D. Anzieu pensait cependant que ces affrontements spectaculaires ne concernaient que le petit monde des sociétés de psychanalyse 448 , et au delà quelques intellectuels parisiens. A l’en croire dans l'Université, psychologie et psychanalyse seraient restées alliées et unies. Quoi de plus normal, puisque le fondateur de la nouvelle filière universitaire était justement D. Lagache, promoteur de la psychologie générale, psychologue et psychanalyste. 449 D’autre part comme Anzieu le disait encore à la fin des années 70, cette union était nécessaire à la psychologie pour lui permettre de prendre son indépendance par rapport à la philosophie. ‘«’ ‘ La conjonction de la psychologie et de la psychanalyse s'est nouée en France dans un contexte particulier, celui de la lutte des psychologues pour acquérir leur autonomie scientifique et pour développer un exercice professionnel indépendant »’. Selon lui en faisant appel à des psychanalystes pour installer le nouveau cursus universitaire de psychologie, on permettait à la psychologie d'affirmer son indépendance et sa spécificité par rapport aussi bien à la philosophie qu’aux sciences naturelles. La psychanalyse en affirmant l'existence d'un déterminisme psychique autonome fournissait l’argument de cette spécificité. Les psychologues en se rattachant à la psychanalyse, pouvaient installer et défendre un territoire propre, avoir une place à eux par rapport aux philosophes et aux médecins.

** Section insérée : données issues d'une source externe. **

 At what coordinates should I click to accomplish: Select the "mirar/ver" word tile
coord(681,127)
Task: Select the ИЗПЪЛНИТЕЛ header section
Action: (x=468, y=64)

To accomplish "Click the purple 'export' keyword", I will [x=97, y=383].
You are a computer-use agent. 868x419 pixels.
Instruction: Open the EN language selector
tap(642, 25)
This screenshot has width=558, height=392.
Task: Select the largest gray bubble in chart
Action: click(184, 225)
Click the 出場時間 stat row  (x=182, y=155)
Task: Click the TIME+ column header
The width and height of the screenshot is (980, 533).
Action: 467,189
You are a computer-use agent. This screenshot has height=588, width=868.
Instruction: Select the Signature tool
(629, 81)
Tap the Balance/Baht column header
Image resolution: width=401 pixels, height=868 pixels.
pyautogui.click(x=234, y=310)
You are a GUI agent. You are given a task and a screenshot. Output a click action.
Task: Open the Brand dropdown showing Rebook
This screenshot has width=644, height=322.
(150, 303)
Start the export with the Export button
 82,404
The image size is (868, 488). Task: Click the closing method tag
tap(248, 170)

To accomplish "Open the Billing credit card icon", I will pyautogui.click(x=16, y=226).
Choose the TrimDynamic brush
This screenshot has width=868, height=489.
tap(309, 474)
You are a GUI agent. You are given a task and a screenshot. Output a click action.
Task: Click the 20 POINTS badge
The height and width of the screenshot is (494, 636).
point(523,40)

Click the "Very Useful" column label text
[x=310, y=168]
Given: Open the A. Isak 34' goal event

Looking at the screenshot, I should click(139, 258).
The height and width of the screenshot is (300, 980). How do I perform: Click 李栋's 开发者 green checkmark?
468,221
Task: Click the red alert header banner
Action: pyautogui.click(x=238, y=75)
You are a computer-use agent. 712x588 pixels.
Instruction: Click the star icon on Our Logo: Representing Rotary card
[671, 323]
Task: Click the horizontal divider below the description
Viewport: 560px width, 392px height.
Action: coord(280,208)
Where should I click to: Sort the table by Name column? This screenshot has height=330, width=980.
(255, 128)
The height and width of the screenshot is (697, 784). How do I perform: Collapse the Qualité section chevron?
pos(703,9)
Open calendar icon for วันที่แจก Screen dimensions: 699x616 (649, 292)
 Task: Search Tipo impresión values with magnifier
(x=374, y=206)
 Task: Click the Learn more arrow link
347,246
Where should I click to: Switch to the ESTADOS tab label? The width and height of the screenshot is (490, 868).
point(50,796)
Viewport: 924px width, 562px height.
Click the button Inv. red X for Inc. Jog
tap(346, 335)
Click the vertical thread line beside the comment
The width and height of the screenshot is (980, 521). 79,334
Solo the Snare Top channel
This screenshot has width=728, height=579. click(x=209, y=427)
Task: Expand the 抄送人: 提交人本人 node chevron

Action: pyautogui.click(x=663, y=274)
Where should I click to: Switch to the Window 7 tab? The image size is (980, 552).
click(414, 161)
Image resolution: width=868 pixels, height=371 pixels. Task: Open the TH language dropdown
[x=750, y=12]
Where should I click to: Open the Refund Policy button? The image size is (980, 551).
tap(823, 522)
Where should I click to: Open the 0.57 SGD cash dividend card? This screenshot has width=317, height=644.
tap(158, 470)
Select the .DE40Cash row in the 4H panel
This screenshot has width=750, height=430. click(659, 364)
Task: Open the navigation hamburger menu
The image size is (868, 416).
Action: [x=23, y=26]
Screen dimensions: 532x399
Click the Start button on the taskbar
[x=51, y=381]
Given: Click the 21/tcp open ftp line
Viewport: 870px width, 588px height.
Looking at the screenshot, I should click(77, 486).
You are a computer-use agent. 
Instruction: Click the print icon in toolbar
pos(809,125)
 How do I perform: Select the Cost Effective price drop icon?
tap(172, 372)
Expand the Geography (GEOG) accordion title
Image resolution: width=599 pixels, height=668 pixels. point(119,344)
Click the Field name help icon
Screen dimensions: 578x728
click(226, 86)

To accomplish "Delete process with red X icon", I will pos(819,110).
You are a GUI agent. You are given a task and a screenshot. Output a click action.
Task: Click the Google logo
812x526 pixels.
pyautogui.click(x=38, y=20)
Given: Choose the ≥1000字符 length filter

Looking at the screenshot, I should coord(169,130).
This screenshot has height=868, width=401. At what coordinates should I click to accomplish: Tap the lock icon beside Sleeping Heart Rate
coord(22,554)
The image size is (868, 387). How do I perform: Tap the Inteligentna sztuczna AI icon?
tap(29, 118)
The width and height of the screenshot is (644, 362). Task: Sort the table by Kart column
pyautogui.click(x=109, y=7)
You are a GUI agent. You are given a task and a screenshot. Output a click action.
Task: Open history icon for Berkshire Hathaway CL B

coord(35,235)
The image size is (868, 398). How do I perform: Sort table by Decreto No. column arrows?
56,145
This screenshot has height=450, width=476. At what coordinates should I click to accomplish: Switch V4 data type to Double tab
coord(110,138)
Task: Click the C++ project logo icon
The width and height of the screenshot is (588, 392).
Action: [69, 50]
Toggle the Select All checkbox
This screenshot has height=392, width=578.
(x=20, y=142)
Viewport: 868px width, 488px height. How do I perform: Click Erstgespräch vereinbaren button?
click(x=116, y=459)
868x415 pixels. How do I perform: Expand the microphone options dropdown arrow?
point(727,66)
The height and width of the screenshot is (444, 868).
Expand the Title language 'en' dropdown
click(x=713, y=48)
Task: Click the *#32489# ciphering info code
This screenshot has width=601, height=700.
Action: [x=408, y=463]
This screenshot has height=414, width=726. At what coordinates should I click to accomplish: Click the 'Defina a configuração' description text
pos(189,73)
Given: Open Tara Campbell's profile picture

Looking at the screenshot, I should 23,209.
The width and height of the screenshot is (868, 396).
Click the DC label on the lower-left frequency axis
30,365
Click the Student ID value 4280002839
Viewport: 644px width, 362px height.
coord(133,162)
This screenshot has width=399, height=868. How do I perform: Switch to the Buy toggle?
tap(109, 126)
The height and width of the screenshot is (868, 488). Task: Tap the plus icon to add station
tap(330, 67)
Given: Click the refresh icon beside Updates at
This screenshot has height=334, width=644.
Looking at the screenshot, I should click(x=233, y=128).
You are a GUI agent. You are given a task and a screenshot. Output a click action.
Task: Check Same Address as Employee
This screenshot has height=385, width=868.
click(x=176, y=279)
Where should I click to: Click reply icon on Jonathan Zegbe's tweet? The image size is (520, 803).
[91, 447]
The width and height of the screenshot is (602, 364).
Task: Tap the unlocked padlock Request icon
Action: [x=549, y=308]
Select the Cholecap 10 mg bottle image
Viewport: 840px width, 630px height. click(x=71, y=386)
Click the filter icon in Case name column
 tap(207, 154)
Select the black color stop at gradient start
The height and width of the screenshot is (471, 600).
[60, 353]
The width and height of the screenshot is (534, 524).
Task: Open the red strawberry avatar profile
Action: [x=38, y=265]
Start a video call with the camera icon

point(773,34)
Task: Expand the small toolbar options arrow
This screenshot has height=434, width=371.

Nous sommes pour notre part enclins à penser que cette cohabitation n’impliquait pas union. L’argumentation pro domo d’Anzieu qui justifie l’alliance avec la psychanalyse dans la formation des psychologues néglige les conséquences qui ne manqueraient pas d’en résulter. En effet, si les psychologues ne trouvent à affirmer leur spécificité qu’en se plaçant sous le drapeau de la psychanalyse, ils encourent le risque d’être cannibalisés et de disparaître comme psychologues, de n’être plus des psychologues, mais pas vraiment des psychanalystes. D’autant qu’à coté d’eux, d’autres « psychologues » affirment différemment leur spécificité, les expérimentalistes de l’époque franchement réductionnistes, mais aussi Jean Piaget qui justifie à sa manière la spécificité du psychique par une base constructive originale. Enfin d'autres psychanalystes, inquiets sans doute du mélange, ne manqueront pas d’affirmer violemment leur spécificité « contre » la psychologie.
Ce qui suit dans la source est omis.